Women's Participation in Mexican Political Life
Women's Participation in Mexican Political Life
Synopsis
Excerpt
Victoria E. Rodríguez
I cannot understand democracy without the participation of women. the struggle that began many years ago has not finished. the year 2005 is the goal for parity.
--Senator María Elena Chapa (PRI), August 1997
The July 1997 midterm election in Mexico has been widely hailed as historic. For the first time in over seventy years of one-party rule, the governing elite has become genuinely plural. the Congress is now led by the combined opposition forces of the Partido Acción Nacional (National Action Party, PAN), to the right of the political spectrum, and the Partido de la Revolución Democrática (Party of the Democratic Revolution, PRD), to the left. Although the Partido Revolucionario Institucional (Party of the Institutionalized Revolution, PRI) remains the dominant party and governs nationally, there have been important opposition gains at the city and regional levels.
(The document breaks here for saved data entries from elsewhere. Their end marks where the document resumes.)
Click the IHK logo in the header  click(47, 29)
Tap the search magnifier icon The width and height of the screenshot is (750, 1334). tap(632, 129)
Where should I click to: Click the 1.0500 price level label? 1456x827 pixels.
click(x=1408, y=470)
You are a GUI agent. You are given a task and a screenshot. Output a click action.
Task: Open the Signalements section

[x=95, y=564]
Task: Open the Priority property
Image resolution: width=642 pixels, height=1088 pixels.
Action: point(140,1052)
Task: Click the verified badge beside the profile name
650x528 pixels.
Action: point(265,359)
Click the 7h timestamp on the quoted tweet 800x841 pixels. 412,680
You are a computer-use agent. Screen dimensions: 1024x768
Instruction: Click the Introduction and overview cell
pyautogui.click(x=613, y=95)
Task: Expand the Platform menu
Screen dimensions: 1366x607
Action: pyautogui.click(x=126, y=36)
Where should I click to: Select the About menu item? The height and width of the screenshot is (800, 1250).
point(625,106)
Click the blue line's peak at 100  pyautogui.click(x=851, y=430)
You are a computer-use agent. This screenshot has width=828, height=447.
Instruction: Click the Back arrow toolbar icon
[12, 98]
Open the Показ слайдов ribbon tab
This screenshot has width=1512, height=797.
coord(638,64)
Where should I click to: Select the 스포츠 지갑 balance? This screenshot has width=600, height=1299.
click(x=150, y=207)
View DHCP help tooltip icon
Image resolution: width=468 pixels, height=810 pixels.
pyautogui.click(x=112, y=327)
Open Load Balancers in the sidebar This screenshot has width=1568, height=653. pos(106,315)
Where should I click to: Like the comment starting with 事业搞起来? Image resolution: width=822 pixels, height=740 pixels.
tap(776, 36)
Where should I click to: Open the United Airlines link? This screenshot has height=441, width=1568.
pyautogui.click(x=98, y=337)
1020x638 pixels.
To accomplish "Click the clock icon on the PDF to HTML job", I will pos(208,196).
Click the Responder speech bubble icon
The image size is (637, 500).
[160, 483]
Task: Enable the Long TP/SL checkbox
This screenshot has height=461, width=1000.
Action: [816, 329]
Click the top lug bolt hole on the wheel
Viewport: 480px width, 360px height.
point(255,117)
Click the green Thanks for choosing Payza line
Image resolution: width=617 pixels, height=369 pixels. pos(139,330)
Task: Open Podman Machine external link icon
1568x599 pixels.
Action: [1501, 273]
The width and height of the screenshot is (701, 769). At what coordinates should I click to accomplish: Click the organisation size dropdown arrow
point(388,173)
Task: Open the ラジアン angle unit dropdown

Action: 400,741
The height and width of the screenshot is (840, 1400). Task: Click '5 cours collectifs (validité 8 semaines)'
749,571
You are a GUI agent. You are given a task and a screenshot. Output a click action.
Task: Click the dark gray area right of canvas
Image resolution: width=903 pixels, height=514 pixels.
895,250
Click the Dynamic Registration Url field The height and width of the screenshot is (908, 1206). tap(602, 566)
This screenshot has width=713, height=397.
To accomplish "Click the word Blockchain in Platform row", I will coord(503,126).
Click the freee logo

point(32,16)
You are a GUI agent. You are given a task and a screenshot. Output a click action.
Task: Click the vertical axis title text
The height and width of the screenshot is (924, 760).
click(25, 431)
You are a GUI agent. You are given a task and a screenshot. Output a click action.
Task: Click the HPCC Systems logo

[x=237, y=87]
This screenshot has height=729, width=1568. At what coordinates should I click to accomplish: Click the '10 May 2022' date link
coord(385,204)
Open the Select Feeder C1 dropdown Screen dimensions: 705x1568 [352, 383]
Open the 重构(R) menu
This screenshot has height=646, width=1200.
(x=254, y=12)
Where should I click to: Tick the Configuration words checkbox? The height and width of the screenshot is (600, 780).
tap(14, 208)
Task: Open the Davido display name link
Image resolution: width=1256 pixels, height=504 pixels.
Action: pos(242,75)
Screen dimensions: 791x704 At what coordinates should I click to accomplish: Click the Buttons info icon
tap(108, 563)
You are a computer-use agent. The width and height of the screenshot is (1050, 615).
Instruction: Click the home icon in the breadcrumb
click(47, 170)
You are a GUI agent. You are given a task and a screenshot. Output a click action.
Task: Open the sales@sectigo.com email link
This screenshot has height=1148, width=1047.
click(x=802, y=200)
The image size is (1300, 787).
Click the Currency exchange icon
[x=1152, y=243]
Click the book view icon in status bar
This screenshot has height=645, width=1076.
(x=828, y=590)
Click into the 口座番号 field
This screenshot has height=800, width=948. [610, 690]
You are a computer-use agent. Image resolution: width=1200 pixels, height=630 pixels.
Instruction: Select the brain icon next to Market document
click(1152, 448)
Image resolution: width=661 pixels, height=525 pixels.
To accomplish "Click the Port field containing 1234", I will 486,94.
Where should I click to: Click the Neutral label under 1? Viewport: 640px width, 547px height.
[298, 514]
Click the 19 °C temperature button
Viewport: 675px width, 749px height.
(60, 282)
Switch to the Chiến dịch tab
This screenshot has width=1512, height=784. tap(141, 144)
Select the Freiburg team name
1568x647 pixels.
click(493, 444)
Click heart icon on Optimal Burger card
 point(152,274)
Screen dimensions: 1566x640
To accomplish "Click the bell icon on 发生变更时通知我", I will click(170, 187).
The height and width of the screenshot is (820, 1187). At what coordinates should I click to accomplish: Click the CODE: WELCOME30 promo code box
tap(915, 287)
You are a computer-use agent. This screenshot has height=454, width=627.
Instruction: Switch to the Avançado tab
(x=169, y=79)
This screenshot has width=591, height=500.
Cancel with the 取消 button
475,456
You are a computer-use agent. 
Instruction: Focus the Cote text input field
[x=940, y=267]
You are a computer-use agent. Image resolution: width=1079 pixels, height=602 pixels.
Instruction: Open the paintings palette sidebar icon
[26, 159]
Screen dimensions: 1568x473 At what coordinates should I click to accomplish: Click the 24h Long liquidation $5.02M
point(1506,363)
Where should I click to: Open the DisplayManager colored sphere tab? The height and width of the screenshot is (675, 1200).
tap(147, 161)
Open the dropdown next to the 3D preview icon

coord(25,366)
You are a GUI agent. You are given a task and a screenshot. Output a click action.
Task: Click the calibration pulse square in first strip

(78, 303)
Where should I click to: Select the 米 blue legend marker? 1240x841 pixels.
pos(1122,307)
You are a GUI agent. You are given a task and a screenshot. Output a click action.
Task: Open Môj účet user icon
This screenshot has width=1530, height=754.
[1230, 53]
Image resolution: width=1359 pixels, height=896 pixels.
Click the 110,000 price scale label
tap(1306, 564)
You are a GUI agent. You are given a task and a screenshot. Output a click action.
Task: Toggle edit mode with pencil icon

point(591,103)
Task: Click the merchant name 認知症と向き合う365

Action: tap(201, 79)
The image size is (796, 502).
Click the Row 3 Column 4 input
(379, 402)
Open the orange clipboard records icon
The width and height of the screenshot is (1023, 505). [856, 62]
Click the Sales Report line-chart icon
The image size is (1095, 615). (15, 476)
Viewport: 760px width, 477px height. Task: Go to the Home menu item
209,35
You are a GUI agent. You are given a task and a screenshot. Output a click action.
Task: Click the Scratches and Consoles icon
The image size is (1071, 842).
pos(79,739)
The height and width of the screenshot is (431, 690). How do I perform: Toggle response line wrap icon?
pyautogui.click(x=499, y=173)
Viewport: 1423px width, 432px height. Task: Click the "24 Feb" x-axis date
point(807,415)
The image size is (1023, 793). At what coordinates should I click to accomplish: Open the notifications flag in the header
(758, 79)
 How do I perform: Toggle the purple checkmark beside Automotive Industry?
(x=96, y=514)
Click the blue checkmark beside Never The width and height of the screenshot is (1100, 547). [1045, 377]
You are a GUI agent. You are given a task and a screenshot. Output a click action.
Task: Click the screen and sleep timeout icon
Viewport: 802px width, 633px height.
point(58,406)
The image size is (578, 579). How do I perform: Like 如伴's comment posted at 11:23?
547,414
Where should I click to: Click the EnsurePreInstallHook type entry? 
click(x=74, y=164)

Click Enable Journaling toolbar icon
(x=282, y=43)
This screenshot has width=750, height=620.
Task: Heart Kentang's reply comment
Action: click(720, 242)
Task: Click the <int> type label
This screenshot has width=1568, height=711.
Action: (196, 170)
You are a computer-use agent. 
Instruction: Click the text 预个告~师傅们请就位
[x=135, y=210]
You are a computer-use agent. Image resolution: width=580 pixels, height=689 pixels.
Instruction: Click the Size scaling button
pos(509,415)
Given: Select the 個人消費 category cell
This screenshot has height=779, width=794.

Specifically, over 50 percent of the country's population is now governed by the opposition at the state and local levels, and more significantly, the three largest and most important metropolitan areas are in the hands of parties other than the PRI: Guadalajara and Monterrey have gone to the pan, and the Federal District (Mexico City proper) went to the prd on July 6, 1997. in the context of what was relatively recently called "a perfect dictatorship," a dramatic political opening is underway in Mexico.
If the 1997 election was historic, then how did the women fare? On the face of it, and compared with the situation that reigned before, the numbers look promising: Seventeen percent of the 1997-2000 Congress now consists of women (i.e., they occupy 85 seats out of 500). By way of contrast, in the United States women occupy 51 of the 435 seats in the House . . .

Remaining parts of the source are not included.